*Excerpted passage*:
────

Alberta
The Awed Couple: Can Ottawa Force Alberta To Stay In Its Lane?

Fact: Alberta and Saskatchewan were to enter Confederation in 1905 as a province named Buffalo. But Sir Wilfrid Laurier feared a landmass that big would threaten the domination of Quebec and Ontario in Canada. And so Buffalo was split into the two provinces we know today.
Of all the riddles that make up Canada’s current prime minister one of the most intriguing is how the grandson of a man, Charles-Émile Trudeau, who made his fortune in Montreal gas stations is now hellbent on destroying the same industry.
In this obsession to end fossil fuels, Trudeau does have the company of many other heirs to fortunes created by oil and its products. The ranks of Green NGOs and political movements are thick with names like Rockefeller, Getty, Morgan, Flagler and more, heirs with a guilty conscience about perceived climate-change destruction.
But while most of these families have chosen discreet roles in their quest, Trudeau’s climate infatuation has propelled him to prime minister of Canada since 2015. In that time “Sunny Ways” Justin has obsessively pursued his goal of transitioning Canada from the fossil-fuel giant to an imagined Shangri-la of gentle breezes and warm sunshine.
Nothing can shake him of his messianic role as saviour of the Frozen North. Likewise, no public disgrace or controversy can shake his loyal supporters who supported his father in the same manner. Buttressed by the lapdog NDP caucus he spouts buckets of enviro-nonsense to a docile media (which he has bribed to stay quiet).
Because subtlety is not a strong suit he even named a former Greenpeace zealot and convicted felon as his Environment minister. Which has naturally put him directly at odds with that portion of the country that exploits fossil fuels and (don’t tell anybody) floats the boat of federal budgets.
So when Justin proposed a Canadian Sustainable Jobs Act to turn energy workers into code writers and social workers by 2035 there was a degree of pushback amongst those who would lose their livelihoods. That plan was revealed last week by EnerCan (who makes up this dreck?) minister Jonathan Wilkinson.
Promising to convert Calgary’s public transit to all-electric, Wilkinson (former leader of the New Democratic Party‘s youth wing in Saskatchewan) proposed the ‘Sustainable Jobs Act’ advisory council that will provide the federal government with recommendations on how to support the Canadian workforce during transition to a ‘net-zero economy.” You can guess who’ll be on the advisory council, but don’t count on any Ford F-150 drivers.
Enter Danielle Smith, newly re-elected premier of Alberta. Smith and her advisors have declared as unworkable the federal government’s unilateral prescription for a carbon-neutral society by 2050. While they recognize the need for transition the Alberta solution is predictably less draconian than Trudeau’s Pol Pot prescription for moving the population back to a more bucolic lifestyle.

────

*Source excerpt*:
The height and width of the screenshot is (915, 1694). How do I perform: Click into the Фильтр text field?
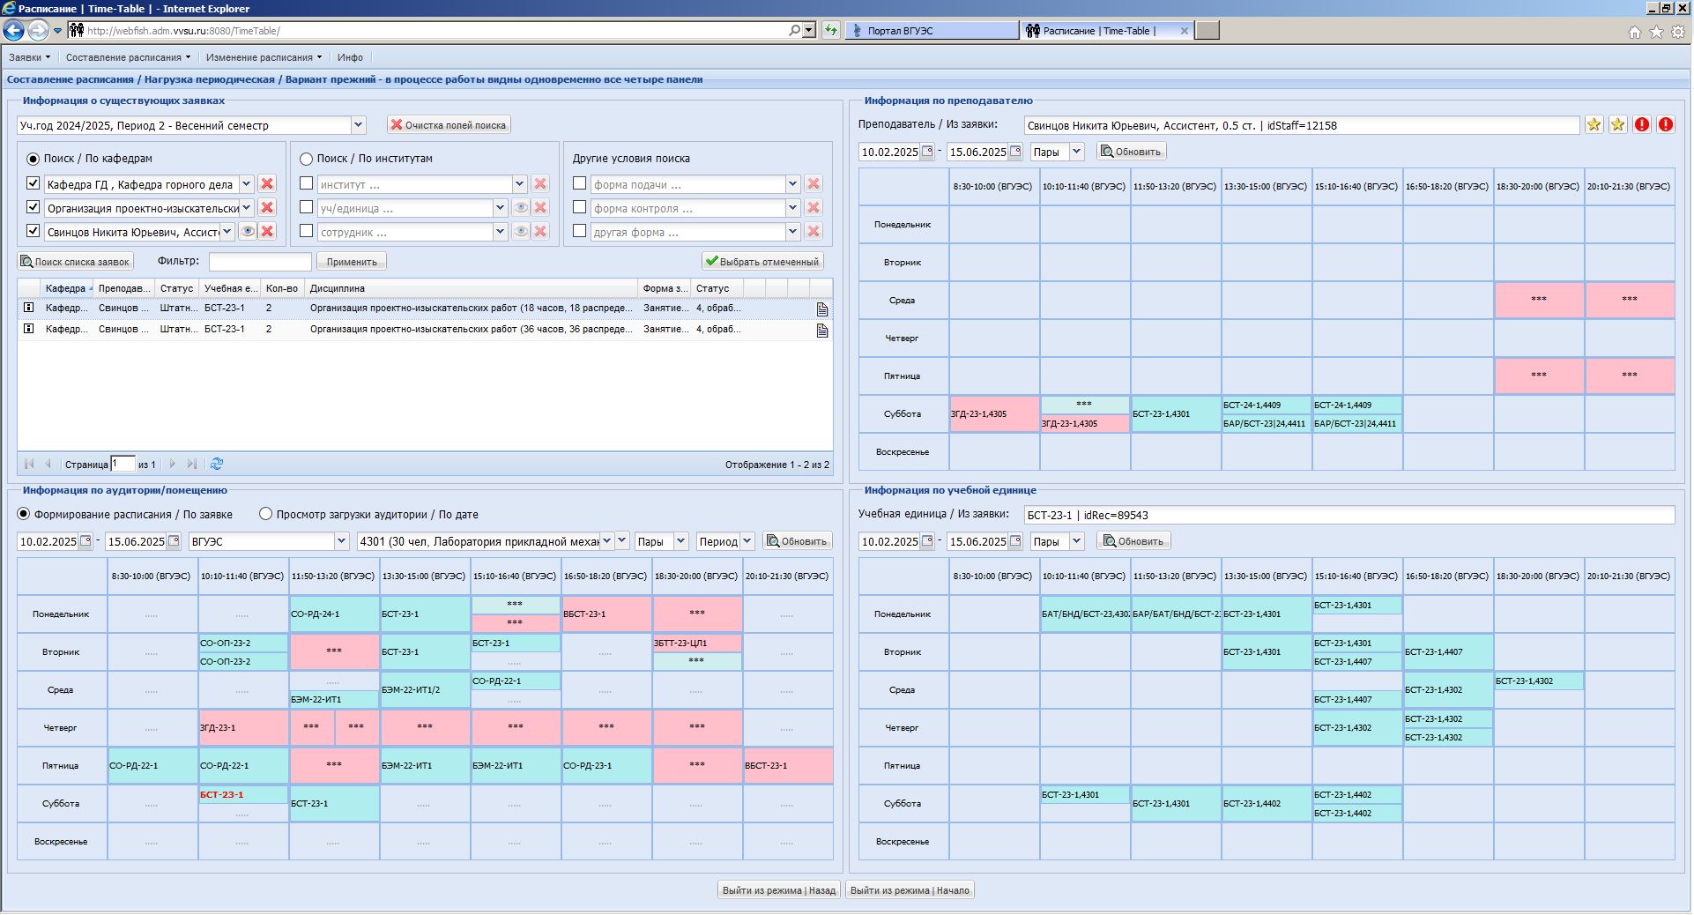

────

*Tasks*:
1. In the opinion piece about Alberta and Ottawa, which family names are given as examples of heirs found in Green NGOs and political movements?
2. Translate this sentence from the opinion piece about Alberta and Ottawa into Spanish: "And so Buffalo was split into the two provinces we know today."
3. According to the opinion piece about Alberta and Ottawa, why was the planned province of Buffalo split in two?
Rely only on the opinion piece about Alberta and Ottawa.

*Full answers*:
1. Rockefeller, Getty, Morgan, Flagler

2. Y así, Buffalo se dividió en las dos provincias que conocemos hoy.

3. Sir Wilfrid Laurier feared that a landmass that big would threaten the domination of Quebec and Ontario in Canada. So Buffalo was divided into Alberta and Saskatchewan.